U.S. Ambassador to the United Nations Nikki Haley just had a remarkably good week: She went public with an attack on the Assad regime’s use of chemical weapons, at a time when the Trump administration seemed at sea on the subject. Then the president shocked the world by firing cruise missiles at Syria, seeming to vindicate not only Haley’s words about Assad, but also her past harsh criticism of Russia. Coincidentally or not, in the middle of all this turmoil she was named (along with Energy Secretary Rick Perry) a member of the Principals Committee of the National Security Council, at the same time that Stephen Bannon lost his seat.

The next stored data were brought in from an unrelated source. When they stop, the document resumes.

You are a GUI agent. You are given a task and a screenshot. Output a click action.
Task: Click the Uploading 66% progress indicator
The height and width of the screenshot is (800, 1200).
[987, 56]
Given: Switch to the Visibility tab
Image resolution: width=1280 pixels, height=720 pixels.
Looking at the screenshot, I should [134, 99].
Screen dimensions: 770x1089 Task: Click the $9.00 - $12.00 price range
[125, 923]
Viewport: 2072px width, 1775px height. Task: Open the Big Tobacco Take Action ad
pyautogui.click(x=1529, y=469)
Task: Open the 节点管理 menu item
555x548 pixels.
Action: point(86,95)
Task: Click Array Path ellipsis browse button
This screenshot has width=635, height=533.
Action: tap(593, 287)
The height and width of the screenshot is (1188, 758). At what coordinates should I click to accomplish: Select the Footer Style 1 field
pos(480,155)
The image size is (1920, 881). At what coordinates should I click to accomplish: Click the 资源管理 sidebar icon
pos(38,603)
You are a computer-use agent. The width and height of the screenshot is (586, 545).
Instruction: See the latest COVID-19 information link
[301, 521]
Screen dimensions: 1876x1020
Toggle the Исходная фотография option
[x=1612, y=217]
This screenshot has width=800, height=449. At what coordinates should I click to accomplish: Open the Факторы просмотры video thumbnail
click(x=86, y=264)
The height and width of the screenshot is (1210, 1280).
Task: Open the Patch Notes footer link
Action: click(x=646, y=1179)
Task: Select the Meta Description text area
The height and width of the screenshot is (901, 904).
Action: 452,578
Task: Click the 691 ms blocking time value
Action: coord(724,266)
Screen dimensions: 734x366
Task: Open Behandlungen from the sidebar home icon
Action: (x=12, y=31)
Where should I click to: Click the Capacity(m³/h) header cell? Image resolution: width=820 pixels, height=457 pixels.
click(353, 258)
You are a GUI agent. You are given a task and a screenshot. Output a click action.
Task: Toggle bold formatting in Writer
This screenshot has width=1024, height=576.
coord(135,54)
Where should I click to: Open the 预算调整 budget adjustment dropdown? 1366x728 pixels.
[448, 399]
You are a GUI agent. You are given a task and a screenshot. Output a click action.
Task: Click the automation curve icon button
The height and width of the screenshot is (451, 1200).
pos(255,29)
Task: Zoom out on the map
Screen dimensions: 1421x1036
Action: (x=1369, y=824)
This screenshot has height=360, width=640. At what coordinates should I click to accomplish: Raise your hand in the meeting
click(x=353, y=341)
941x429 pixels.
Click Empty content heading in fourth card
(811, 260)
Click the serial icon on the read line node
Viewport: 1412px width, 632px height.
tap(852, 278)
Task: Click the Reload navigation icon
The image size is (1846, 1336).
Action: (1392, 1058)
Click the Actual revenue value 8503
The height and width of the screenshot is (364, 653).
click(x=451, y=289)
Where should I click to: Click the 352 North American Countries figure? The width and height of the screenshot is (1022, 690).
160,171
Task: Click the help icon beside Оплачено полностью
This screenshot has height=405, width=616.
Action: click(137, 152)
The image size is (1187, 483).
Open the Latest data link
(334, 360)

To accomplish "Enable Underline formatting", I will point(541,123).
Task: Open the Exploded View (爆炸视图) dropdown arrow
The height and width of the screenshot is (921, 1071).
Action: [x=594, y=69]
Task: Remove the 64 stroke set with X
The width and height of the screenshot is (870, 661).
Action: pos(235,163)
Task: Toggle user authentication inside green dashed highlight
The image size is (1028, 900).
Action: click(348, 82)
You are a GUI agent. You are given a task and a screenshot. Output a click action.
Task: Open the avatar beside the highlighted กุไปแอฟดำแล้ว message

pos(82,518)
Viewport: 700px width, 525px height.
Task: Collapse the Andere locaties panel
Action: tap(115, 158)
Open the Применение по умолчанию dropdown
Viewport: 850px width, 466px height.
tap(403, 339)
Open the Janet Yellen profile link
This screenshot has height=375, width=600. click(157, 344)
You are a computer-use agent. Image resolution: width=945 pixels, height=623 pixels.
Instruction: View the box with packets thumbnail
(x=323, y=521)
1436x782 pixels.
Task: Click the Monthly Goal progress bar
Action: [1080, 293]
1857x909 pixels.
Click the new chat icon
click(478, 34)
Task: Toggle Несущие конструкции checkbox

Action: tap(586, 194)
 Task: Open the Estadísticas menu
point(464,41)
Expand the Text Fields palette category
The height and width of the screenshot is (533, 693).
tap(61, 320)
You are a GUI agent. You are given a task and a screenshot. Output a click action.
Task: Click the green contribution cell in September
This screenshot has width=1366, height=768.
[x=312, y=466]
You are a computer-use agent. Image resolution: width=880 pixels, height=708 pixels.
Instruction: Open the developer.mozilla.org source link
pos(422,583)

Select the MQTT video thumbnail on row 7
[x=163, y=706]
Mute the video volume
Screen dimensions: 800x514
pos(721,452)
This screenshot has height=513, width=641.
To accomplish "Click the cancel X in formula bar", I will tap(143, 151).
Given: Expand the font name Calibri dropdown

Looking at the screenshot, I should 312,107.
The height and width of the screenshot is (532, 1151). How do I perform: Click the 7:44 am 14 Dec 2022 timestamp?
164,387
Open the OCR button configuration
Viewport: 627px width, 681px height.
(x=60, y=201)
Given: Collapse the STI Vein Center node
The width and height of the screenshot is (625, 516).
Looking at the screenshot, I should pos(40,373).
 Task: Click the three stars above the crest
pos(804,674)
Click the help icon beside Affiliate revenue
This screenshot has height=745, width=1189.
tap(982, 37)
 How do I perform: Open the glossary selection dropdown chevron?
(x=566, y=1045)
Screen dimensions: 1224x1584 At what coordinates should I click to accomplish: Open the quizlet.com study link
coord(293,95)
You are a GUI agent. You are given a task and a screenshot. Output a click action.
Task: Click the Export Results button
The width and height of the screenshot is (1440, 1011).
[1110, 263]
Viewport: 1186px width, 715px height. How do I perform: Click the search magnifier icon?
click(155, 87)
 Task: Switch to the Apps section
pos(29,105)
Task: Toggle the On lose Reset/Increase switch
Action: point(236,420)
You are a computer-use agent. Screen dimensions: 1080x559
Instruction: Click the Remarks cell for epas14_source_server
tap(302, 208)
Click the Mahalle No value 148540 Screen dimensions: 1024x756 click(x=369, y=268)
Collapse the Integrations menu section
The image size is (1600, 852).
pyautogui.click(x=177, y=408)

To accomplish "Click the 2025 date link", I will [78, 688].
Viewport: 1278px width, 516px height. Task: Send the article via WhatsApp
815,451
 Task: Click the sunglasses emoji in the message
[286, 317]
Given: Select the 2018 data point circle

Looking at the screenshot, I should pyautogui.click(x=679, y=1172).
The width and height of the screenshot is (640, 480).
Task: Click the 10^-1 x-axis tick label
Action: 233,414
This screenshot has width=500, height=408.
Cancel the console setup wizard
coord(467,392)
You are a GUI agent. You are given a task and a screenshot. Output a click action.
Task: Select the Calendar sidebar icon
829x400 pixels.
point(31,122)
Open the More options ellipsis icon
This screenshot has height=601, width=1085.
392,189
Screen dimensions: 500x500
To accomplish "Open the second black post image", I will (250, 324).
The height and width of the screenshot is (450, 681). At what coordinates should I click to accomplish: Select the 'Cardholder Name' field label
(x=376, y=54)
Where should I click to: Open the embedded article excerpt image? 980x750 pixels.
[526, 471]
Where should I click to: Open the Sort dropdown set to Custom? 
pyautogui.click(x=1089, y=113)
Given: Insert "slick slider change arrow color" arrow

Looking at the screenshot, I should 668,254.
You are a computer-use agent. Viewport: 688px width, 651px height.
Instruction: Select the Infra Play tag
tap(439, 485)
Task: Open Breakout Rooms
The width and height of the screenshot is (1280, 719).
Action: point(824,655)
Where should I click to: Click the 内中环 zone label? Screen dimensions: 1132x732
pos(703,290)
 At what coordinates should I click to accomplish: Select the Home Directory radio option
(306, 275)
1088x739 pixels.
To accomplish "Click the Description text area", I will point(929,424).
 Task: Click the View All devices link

And then, just as the entire political world begged for some sort of broader strategy surrounding the missile strike, Haley told CNN that “regime change” in Syria is “inevitable,” which the many politicians and pundits who favor direct intervention to topple Assad gleefully treated as administration policy. Even if it’s not, the fact that Haley could take that position and not be called on the carpet by her ostensible bosses (including the secretary of State) tells you a lot. Since her foreign-policy background prior to getting this job was exactly zilch, it’s not like anyone is deferring to her expertise or the deep respect she inspires among the world’s decision-makers. So, what gives?
According to the Washington Post’s James Hohmann, Haley’s ability to speak out on red-hot foreign-policy topics is a product both of the disarray in Trumpland and the former South Carolina governor’s own chutzpah:
All the chaos inside the Trump administration over the past 80 days has allowed Haley to get away with the kind of freelancing that would ordinarily cause someone in her position to be rebuked. In fact, she’s been left alone. As she said on ABC the weekend before last, “The president has not once called me and said, ‘Don’t beat up on Russia.’ He has not once called me and told me what to say.”
That is not necessarily a good thing. The New York Times’ Somini Sengupta also suspects Haley is winging it:
Is she actually setting foreign policy? That would be highly unusual for any envoy to the United Nations. But in these unusual days, vital positions in the State Department remain vacant, Secretary of State Rex Tillerson is far more distant from the public than his predecessors, and many American embassies are still without an ambassador.
That, say current and former American officials, seems to have given Haley, a neophyte in foreign affairs who works closely with a small band of trusted political aides, a great deal of visibility and, possibly, latitude.
The issue of where she is getting her advice is eye-opening, too:
She brought with her a handful of aides from South Carolina and hired a few conservative advisers. Those in her inner circle meet every morning on the 21st floor of the United States mission. Career foreign service staff members are invited only as necessary.
Indeed, the deputy ambassador who runs Haley’s Washington office is her long-time pollster, Jon Lerner. So far as we can tell, Lerner has about as much foreign-policy experience as Haley. What he does have, however, is an intimate understanding of the conservative circles from whence so much praise of Haley is currently emanating. Most notably, he’s done work for Marco Rubio and the Club for Growth.
Hohmann leaves it an open question as to whether Haley wants to succeed Tillerson at Foggy Bottom, or just check a foreign-policy box on her way to a presidential run. Either ambition would have been considered audacious not that long ago.
But Nikki Haley has long had an eye for the main chance: When she was accused (without corroborating evidence) of marital infidelity during her initial 2010 race for the governorship, she skillfully turned the smear into a symbol of the desperate efforts of the state’s former-Democratic “good old boys’ club” to hang onto power. That helped transform her from being a long-shot protégé of disgraced governor Mark Sanford into a political powerhouse and, then, governor. And after an up-and-down tenure in that job, in 2015 Haley, with consummate timing, moved decisively to remove the Confederate flag from the statehouse grounds, becoming a national symbol of racial tolerance (mostly thanks to the horrific slaughter in a Charleston church that preceded it) nearly twenty years after Republican predecessor David Beasley took the same position — and more than twenty years after Zell Miller and Newt Gingrich proposed removing Confederate insignia from the flag in neighboring Georgia.
So we definitely know by now that Haley has serious political skills, and has benefited from a lot of luck. But she had better watch her back if she is indeed disrespecting not just career diplomats or her foreign-policy bosses, but also the policy-making autonomy of Donald Trump.